657 P.2d 419 | Ariz. | 1983

134 Ariz. 431 (1983)
657 P.2d 419

STATE of Arizona, Appellee/Cross-Appellant,
v.
John NILSEN and Anita Nilsen, Appellants/Cross-Appellees.

Nos. 1 CA-CR 5084, 1 CA-CR 5072.

Supreme Court of Arizona, En Banc.

January 4, 1983.

Robert K. Corbin, Atty. Gen. by William J. Schafer III and David R. Cole, Asst. Attys. Gen., Phoenix, for appellee/cross-appellant.

Daniel P. Massey, Phoenix, for appellants/cross-appellees.

HAYS, Justice.

John and Anita Nilsen were convicted of attempted theft. They appealed, raising four issues, all of which the Court of Appeals decided against them. 1 CA-CR 5084, 1 CA-CR 5072, consolidated. They did not file a motion for rehearing or a petition for review.

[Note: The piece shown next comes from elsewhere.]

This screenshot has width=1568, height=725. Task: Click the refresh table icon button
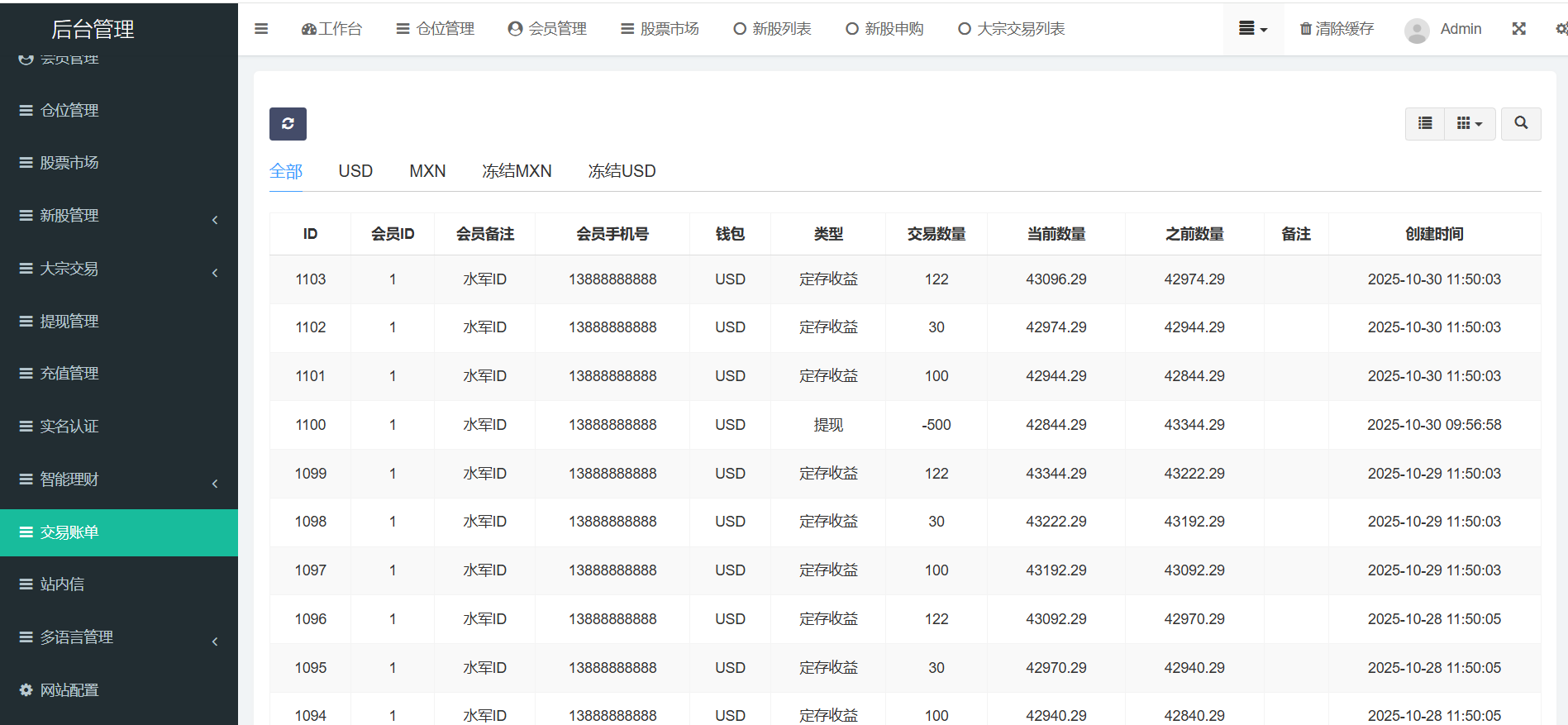pos(288,124)
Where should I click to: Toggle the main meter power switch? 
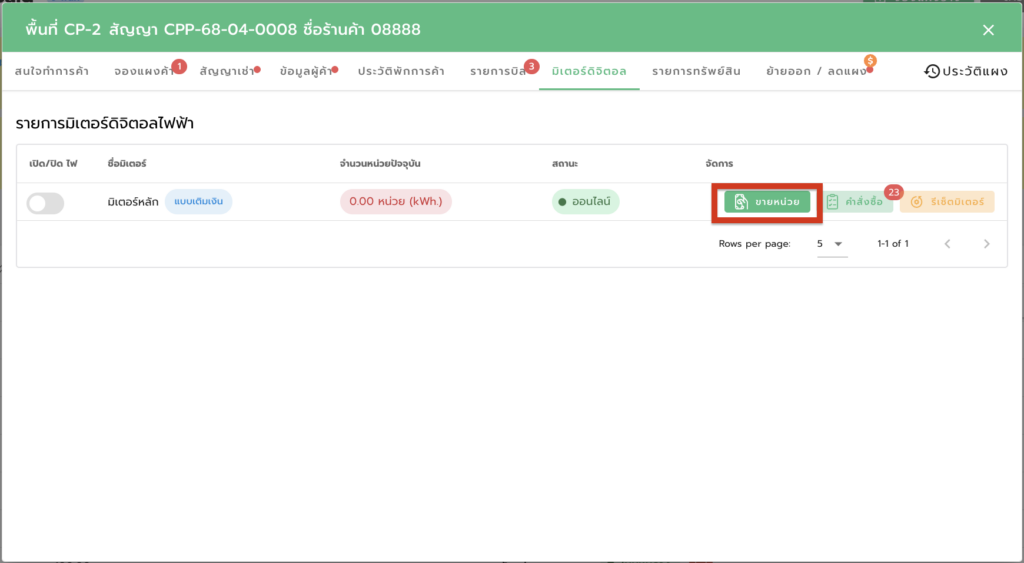click(x=45, y=203)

The state cross-appealed, raising one issue, and the Court of Appeals decided against the state on that issue.

The state's motion for rehearing was denied and we accepted its petition for review. We take jurisdiction pursuant to A.R.S. § 12-120.04 and 17 A.R.S. Rules of Criminal Procedure, rule 31.19.

We approve the Court of Appeals decision insofar as it disposes of the issues raised by the Nilsens and affirms the convictions. We modify that decision as it relates to disposition of the state's cross-appeal.

The issue we consider is whether the trial court erred in giving defendant's requested jury instruction on entrapment where defendant did not testify at trial and did not in any other manner admit the elements of the offense.

*432 John Nilsen raised the defense of entrapment and did not testify at trial. Nilsen's lawyer offered to stipulate with the prosecution that Nilsen admitted the elements of the offense, but the prosecutor refused the stipulation. The Court of Appeals ruled that the trial court did not err in giving the instruction and went on to hold that a defendant who does not introduce evidence or argue in a manner inconsistent with the defense of entrapment is not required to take the stand and testify in order to raise the defense of entrapment so long as the evidence produced will support an entrapment instruction.

Our cases have consistently held that to avail himself of the defense of entrapment, a defendant must admit all the elements of the offense. State v. McKinney, 108 Ariz. 436, 501 P.2d 378 (1972); State v. Montano, 117 Ariz. 145, 571 P.2d 291 (1977). We agree that the defendant need not take the stand in order to assert the defense of entrapment, but we cannot see how one can passively admit to the elements of the offense. This admission must be made in some affirmative manner and cannot be assumed from a defendant's silence. If a defendant does not wish to take the stand, he may, for example, offer to stipulate to the admission as Nilsen did here. If, as here, the state refuses the offered stipulation, the defendant can have his admission of the elements read into evidence as was done in State v. Mendoza, 109 Ariz. 445 at 447, 511 P.2d 627 at 629 (1973). John Nilsen, however, sat mute and made no active admission of the elements of the offense. The trial judge was incorrect in giving the entrapment instruction.

This holding, however, does not change the result, for in spite of the fact the instruction was erroneously given, the defendant was convicted, and that conviction remains affirmed.

HOLOHAN, C.J., GORDON, V.C.J., and CAMERON and FELDMAN, JJ., concur.